> [問題文]: 本文のうち「➀ヨーロッパ極右台頭の要因」から「することは難しいと思われる。」までの箇所を、一字一句変えずに書き写してください。

> [本文抜粋]:
+++

ヨーロッパにおける極右の台頭と維新の位置

➀ヨーロッパ極右台頭の要因


 前項で示したような維新の政策を見ると、維新を日本の政治スペクトラムのどこに位置づけるのか、またよく言われるような右派ポピュリスト政党と考えるべきなのか、などなかなか一筋縄ではいかないことがわかる。分析の前提として、維新的な政治、政党の台頭は、決して日本に特有の現象ではなく、世界的に見られる問題であることを考慮に入れる必要がある。ヨーロッパにおける極右政党の台頭はその一つの例であるが、それ以外の諸国でも、権威主義的な政権の登場がアジア、ラテンアメリカ、アフリカで多く目撃されている。ヨーロッパ、北アメリカでも、一部の国で極右勢力が政権を掌握したり、政権を支えたりしている(トランプ政権もその一つ)。こうした世界的な流れを分析することなく、維新の「躍進」を含む日本の政治状況を理解することは難しいと思われる。

+++

> [提示資料]:

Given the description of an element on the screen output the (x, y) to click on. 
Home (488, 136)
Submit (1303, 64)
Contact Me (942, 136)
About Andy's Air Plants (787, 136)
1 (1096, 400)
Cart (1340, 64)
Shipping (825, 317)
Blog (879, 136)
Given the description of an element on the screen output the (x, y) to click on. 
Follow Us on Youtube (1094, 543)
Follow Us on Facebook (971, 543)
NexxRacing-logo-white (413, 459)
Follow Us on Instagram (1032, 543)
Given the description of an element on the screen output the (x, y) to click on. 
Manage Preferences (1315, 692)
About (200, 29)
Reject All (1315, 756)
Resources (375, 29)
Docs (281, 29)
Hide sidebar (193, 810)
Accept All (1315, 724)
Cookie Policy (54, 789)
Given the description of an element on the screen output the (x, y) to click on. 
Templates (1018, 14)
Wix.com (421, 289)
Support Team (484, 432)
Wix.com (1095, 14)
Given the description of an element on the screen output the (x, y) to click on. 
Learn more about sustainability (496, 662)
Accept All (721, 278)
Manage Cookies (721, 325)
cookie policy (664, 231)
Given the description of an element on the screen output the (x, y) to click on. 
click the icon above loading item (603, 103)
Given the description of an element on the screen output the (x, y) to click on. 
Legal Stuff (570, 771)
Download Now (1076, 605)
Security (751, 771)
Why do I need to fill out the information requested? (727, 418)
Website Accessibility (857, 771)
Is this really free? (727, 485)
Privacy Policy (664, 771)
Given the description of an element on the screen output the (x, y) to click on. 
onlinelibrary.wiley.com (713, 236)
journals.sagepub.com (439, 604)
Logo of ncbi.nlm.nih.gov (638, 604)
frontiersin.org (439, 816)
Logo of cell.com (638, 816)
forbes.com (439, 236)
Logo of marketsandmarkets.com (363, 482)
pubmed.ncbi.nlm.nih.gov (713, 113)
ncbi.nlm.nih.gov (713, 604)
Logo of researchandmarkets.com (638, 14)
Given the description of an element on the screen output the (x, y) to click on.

+++

> [解答例]:
➀ヨーロッパ極右台頭の要因


 前項で示したような維新の政策を見ると、維新を日本の政治スペクトラムのどこに位置づけるのか、またよく言われるような右派ポピュリスト政党と考えるべきなのか、などなかなか一筋縄ではいかないことがわかる。分析の前提として、維新的な政治、政党の台頭は、決して日本に特有の現象ではなく、世界的に見られる問題であることを考慮に入れる必要がある。ヨーロッパにおける極右政党の台頭はその一つの例であるが、それ以外の諸国でも、権威主義的な政権の登場がアジア、ラテンアメリカ、アフリカで多く目撃されている。ヨーロッパ、北アメリカでも、一部の国で極右勢力が政権を掌握したり、政権を支えたりしている(トランプ政権もその一つ)。こうした世界的な流れを分析することなく、維新の「躍進」を含む日本の政治状況を理解することは難しいと思われる。